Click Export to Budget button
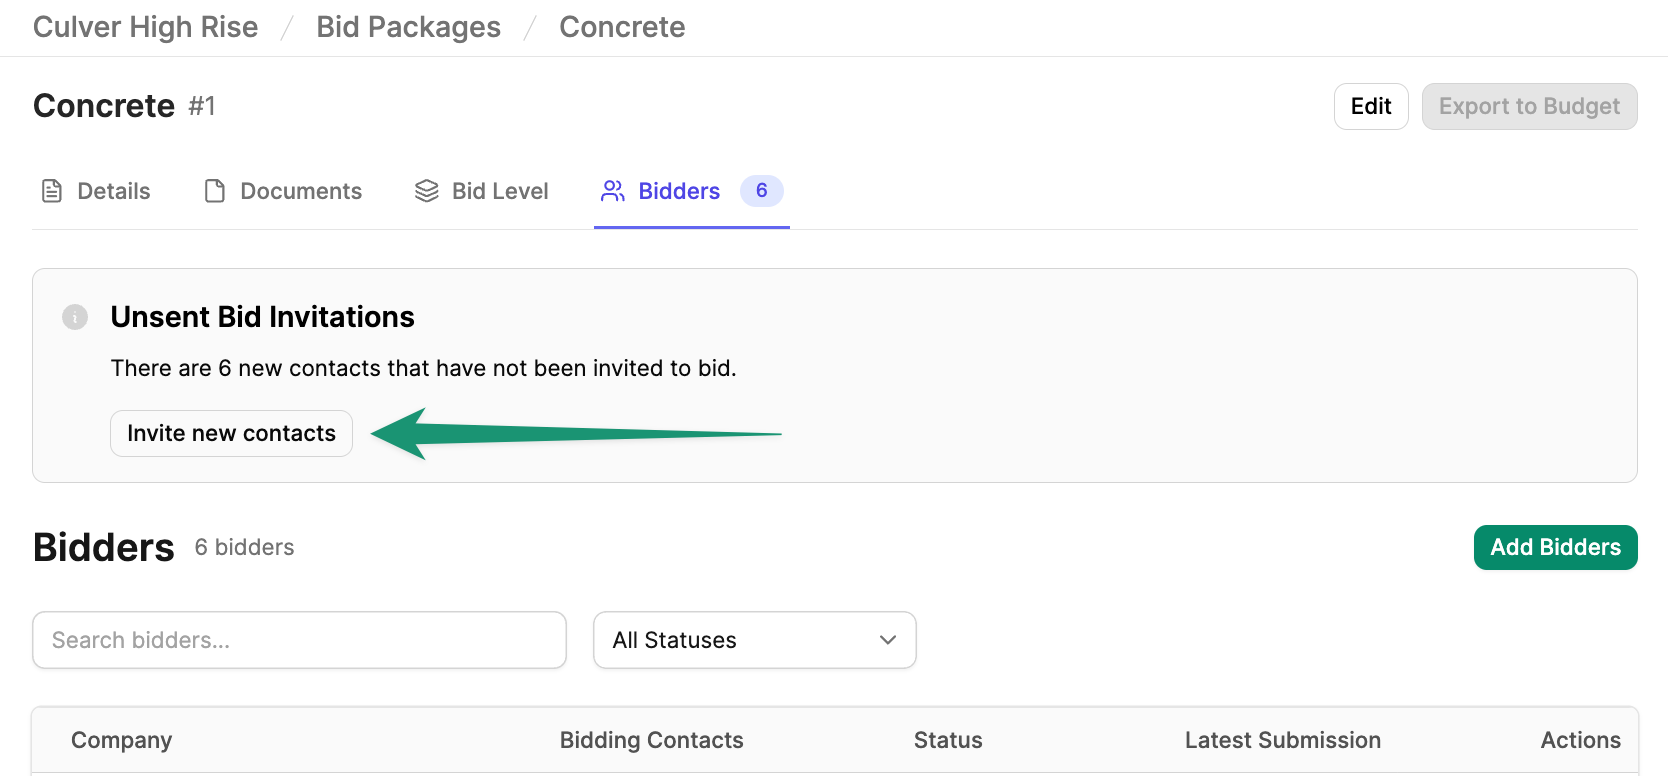The image size is (1668, 776). click(x=1530, y=106)
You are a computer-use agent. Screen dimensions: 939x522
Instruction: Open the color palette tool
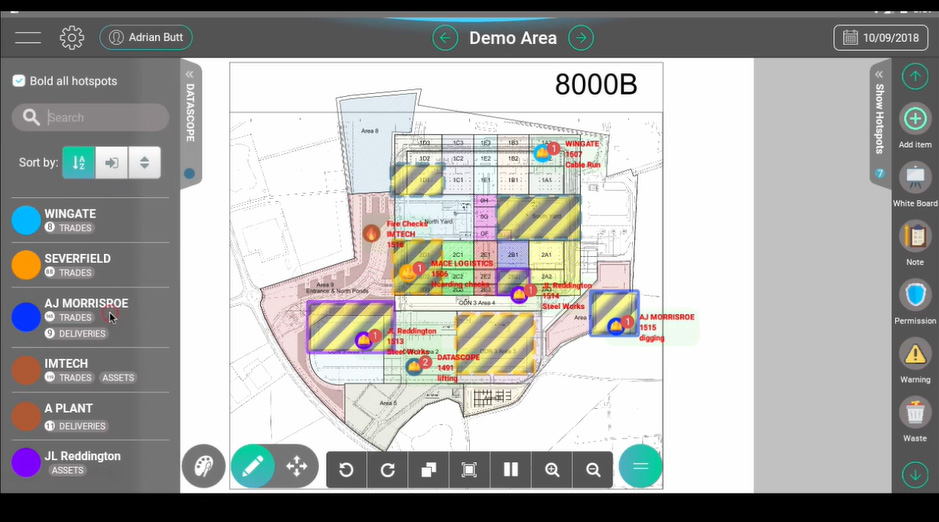pyautogui.click(x=204, y=466)
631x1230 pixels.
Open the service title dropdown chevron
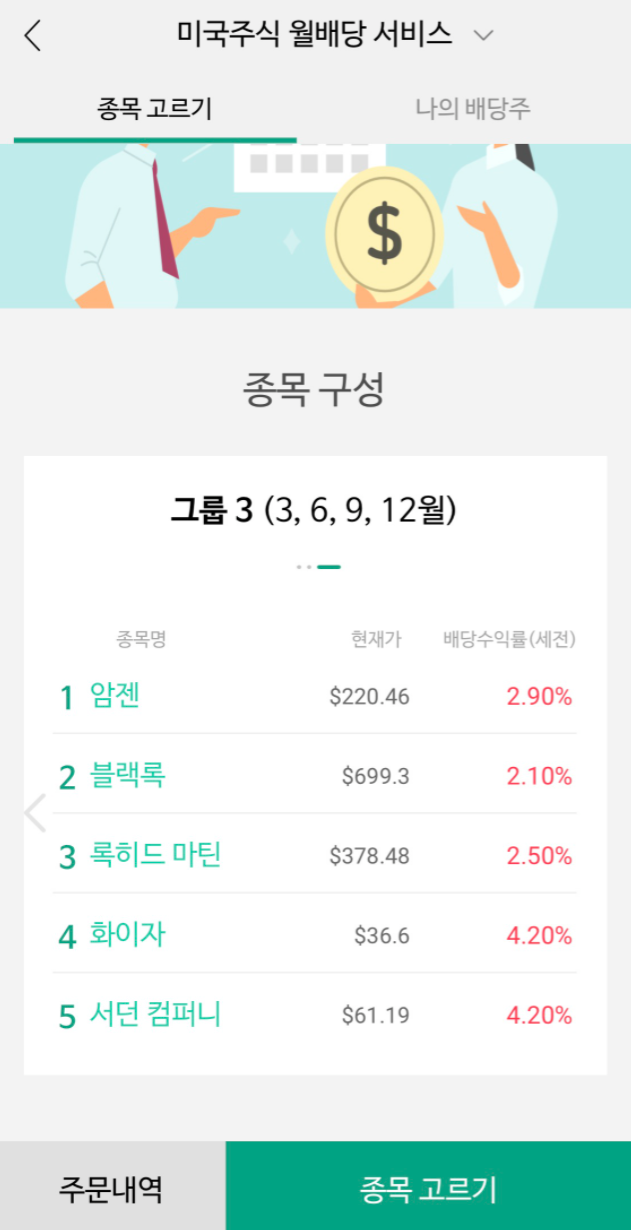pos(484,34)
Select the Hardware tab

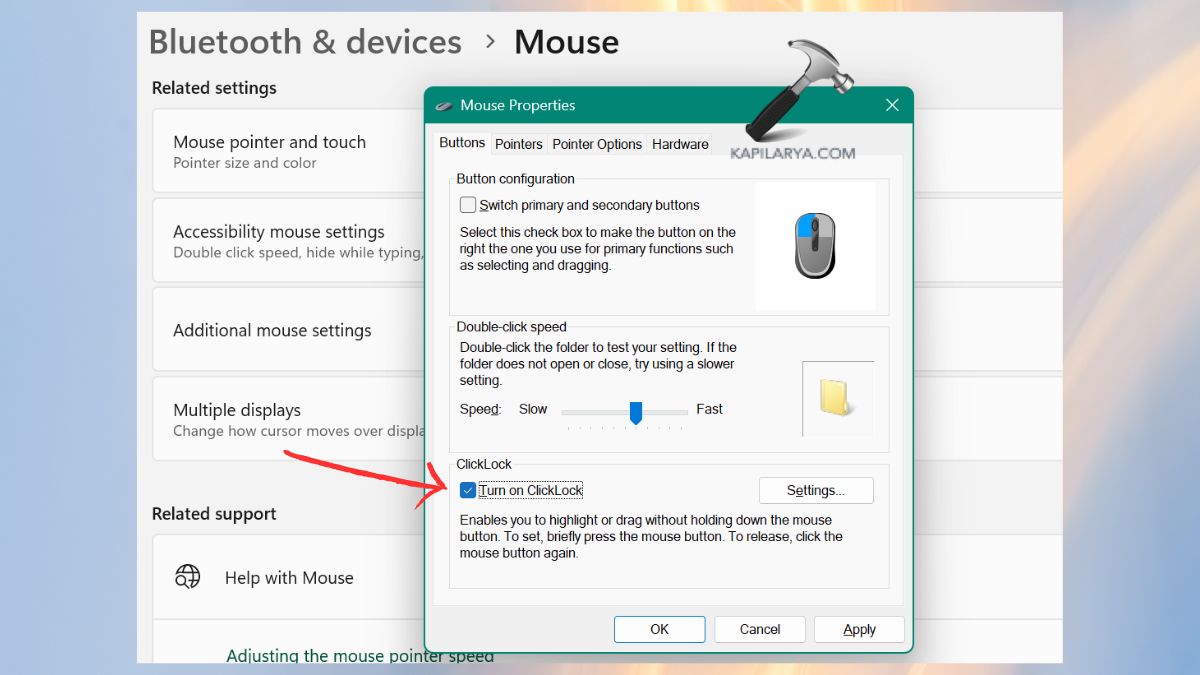[680, 144]
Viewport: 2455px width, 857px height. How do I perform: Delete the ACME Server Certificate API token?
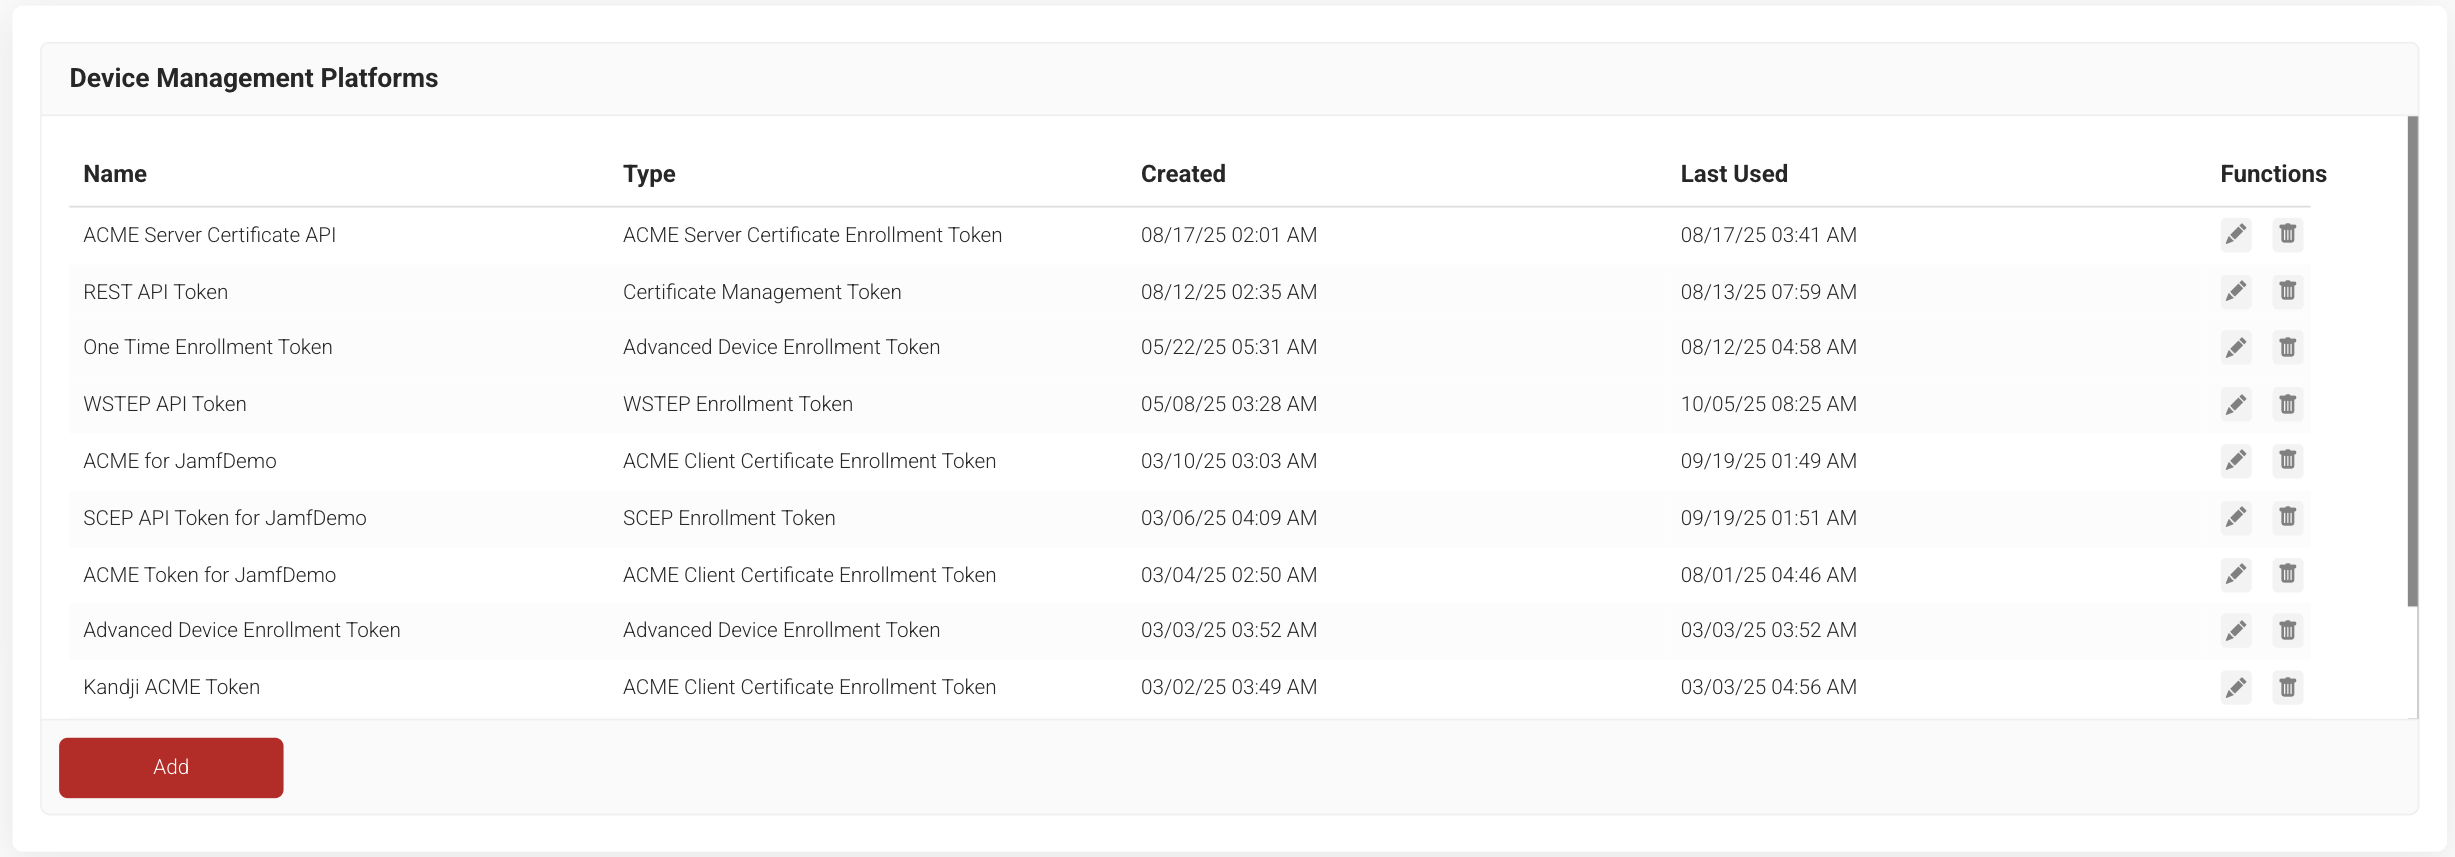pos(2287,235)
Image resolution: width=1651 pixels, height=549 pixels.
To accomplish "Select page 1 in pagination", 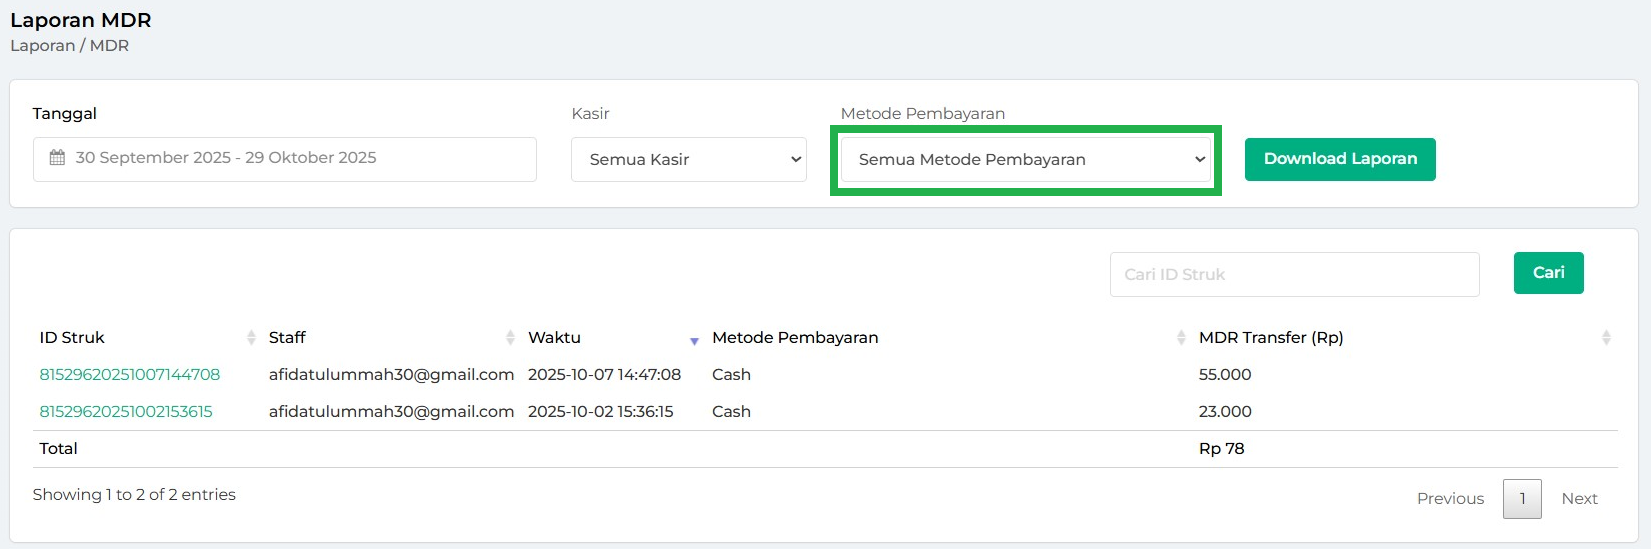I will [1522, 499].
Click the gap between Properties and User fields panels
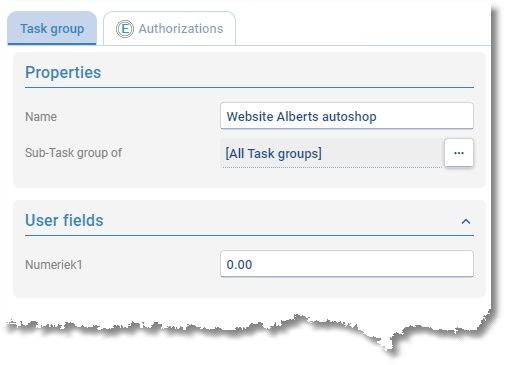 tap(249, 194)
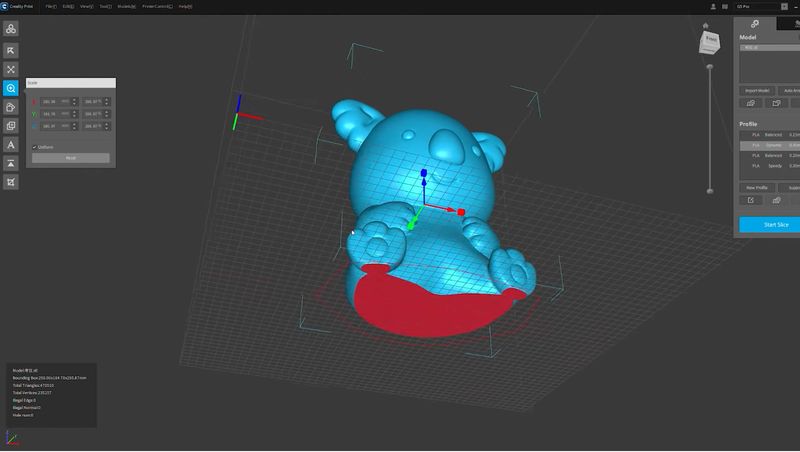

- ACTIVITY -
From the listing, reproduce every line where the word "pixels" is present.

- RESULT OF THE TASK -
631x1230 pixels.
Image resolution: width=1651 pixels, height=549 pixels.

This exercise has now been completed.